9 - Peter Pan dan Wendy

141 28 0
                                    

"See you next Tuesday!"

"See you, Miss!"

Setelah membaca lima Hukum Ganesha dan berdoa, murid-murid kelas 4-2 langsung heboh berhamburan keluar kelas dengan riang tak terkecuali aku karena aku bisa pulang lebih awal. Namun, kerianganku itu berubah menjadi keruwetan saat mendapati motorku tak bisa distarter meski sudah diselah sekalipun.

"Mampus! Gimana pulangnya nih kalau begini?" Aku menggaruk-garuk kepalaku sambil memutari motor Scoopy merah-hitam yang jadi tungganganku sejak kuliah itu. Namun, aku tidak menemukan apa-apa yang jadi penyebab ngambeknya si Scoop (ya, aku memberi nama untuk motorku). Jelaslah aku tidak menemukan apa-apa, kan, aku memang buta soal permesinan.

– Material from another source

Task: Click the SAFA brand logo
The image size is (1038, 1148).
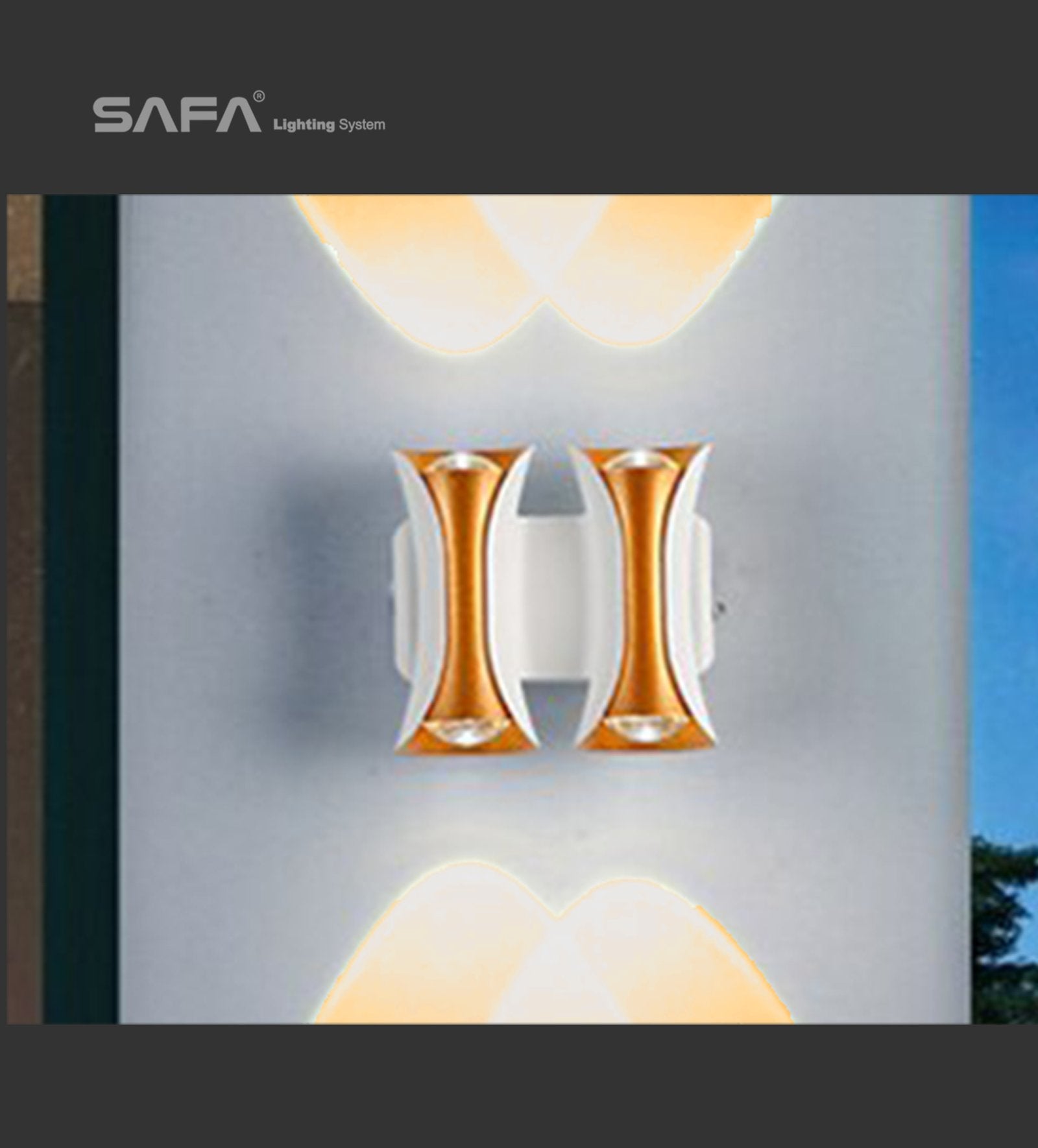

"Lho, kok masih di sini, Miss Ganis?" tanya Pak Muklis yang celana seragamnya sudah digulung hingga di bawah lutut dan sepatu bot semata kakinya sudah digantikan sepasang sandal jepit berwarna putih-hijau. Sepertinya beliau hendak pergi ke masjid untuk salat Jumat.

"Anu, Pak, motor saya mogok," jawabku sambil nyengir.

"Mogok? Akinya mungkin udah abis. Udah coba diselah?" Pak Muklis mendekati motorku seraya mencoba menyelah motorku.

"Udah, Pak. Tuh, motornya aja udah saya standar dua tapi masih aja nggak nyala."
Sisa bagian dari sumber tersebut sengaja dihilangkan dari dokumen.